Supporting HIV orphans

1.2 million children have been orphaned by AIDS in Kenya. Born HIV positive, 26 year-old George was one such child, losing his mother to AIDS when he was 16-years-old. Through the support of VSO partner WOFAK he’s been educated and given the opportunity to develop skills to earn a living. VSO volunteer Aurelia Valota helps the organisation secure funding by reporting on the young lives it transforms.

George has never known life without HIV. Born HIV positive in the sprawling city of Nairobi, he was orphaned in his teenage years along with his siblings, when their mother died of AIDS. Since then, VSO partner Women Fighting AIDS in Kenya (WOFAK) has played a vital role in the life of George and his siblings. WOFAK has part-paid their school fees, providing them with text books and uniforms, and feeding them a nutritious meal every weekday. 

WOFAK – A lifeline for George

Now 26-years-old, George confidently declares how much he has benefitted from WOFAK, “I would not have been able to complete school after my mother died”, he says.  But it’s WOFAK’s vocational training programme that has helped him the most as he transitioned from his teenage years into adulthood.

After completing a six month diploma in hairdressing, George was awarded funding to complete a six month diploma in beauty.  He took a three-month teaching course and now trains hair and beauty therapy students full-time.  His HIV status means he frequently gets sick so the low-intensity work that teaching hairdressing and beauty demands suits his needs well.

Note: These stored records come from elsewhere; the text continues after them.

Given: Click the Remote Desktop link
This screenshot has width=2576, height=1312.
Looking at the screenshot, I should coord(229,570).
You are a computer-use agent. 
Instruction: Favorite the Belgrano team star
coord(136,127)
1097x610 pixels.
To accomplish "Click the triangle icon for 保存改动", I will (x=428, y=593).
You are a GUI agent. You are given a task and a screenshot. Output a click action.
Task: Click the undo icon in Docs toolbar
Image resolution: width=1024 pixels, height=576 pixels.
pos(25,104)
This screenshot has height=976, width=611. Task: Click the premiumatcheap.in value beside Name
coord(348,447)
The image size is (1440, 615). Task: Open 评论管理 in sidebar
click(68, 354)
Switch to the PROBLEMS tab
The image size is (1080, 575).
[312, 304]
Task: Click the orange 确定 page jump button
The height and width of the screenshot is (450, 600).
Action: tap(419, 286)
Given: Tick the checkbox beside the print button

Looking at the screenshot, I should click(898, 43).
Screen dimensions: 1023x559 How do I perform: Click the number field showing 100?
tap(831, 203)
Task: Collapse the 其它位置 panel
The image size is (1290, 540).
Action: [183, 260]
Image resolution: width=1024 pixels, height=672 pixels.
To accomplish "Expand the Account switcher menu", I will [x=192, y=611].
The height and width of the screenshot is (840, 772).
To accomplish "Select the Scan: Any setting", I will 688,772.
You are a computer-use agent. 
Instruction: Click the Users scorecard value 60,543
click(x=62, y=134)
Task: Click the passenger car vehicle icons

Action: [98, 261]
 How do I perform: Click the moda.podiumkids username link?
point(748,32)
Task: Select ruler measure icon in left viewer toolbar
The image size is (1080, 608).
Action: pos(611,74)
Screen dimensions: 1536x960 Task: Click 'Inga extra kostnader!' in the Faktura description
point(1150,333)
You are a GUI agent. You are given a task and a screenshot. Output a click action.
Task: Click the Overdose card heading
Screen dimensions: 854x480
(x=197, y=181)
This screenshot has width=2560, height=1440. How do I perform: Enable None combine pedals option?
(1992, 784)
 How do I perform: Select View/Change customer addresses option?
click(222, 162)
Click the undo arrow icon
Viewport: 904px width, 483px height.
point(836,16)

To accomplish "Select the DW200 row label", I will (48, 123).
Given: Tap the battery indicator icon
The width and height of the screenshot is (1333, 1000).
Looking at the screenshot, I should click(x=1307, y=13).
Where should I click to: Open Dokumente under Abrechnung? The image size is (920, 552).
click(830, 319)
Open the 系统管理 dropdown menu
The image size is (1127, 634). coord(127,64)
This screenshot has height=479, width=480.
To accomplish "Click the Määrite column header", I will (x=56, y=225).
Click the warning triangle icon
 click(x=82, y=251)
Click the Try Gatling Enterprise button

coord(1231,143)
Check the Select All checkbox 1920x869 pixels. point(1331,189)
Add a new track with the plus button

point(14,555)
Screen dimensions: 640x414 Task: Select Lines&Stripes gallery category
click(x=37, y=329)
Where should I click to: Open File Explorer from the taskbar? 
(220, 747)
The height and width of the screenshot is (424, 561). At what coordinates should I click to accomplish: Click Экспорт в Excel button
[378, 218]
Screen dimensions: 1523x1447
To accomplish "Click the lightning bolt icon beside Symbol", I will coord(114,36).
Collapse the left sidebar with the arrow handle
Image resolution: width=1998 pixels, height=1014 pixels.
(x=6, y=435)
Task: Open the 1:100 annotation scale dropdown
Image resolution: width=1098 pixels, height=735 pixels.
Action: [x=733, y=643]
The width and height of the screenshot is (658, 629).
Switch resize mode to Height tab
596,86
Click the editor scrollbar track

WOFAK pays for 20 HIV orphans a year, aged 16-25, to complete a course in vocational training.  Skills’ training ranges from hairdressing and tailoring to mechanics and takes between six months and one year, equipping vulnerable young people with basic skills to earn and support themselves and their families. 

How VSO supports WOFAK

Setting up a Monitoring and Evaluation system across the organisation, VSO volunteer Aurelia Valota plays a critical role ensuring that funding continues to filter through to Kenya’s most vulnerable youth. 
WOFAK carries out myriad activities across its seven offices, from organising group therapy sessions in city prisons to providing food baskets to grandmother-headed households in remote and impoverished parts of the country. But documenting the impact WOFAK has on the lives of AIDs victims has always posed a challenge.

In a climate of decreasing funding, donors are demanding more evidence now than ever, before releasing funds.  With the critical assistance and expertise of Aurelia - WOFAK is now able to prove to donors that their work is an important lifeline to thousands of others like George, in Kenya’s poorest communities.

Brighter future orphans living with HIV 

Even though George now supports himself without the ongoing help of WOFAK, he still spends most of his spare time at a district office and represents WOFAK’s youth wing as chairman. His dream now is to open an orphanage; “I want other orphans to feel they have a home and people to take care of them, like I found with WOFAK.” 

George (centre) and his colleagues (Kenya - HIV and AIDS)


Kenya is home to one of the world’s harshest HIV and AIDS epidemics. 1.2 million children have been orphaned by AIDS in Kenya.


VSO partner WOFAK helps feed, support the education and skills for jobs of HIV orphans. Volunteer Aurelia Valota helps ensure funding continues to filter through.


Hundreds of vulnerable children across Kenya are given the tools to support themselves as young adults.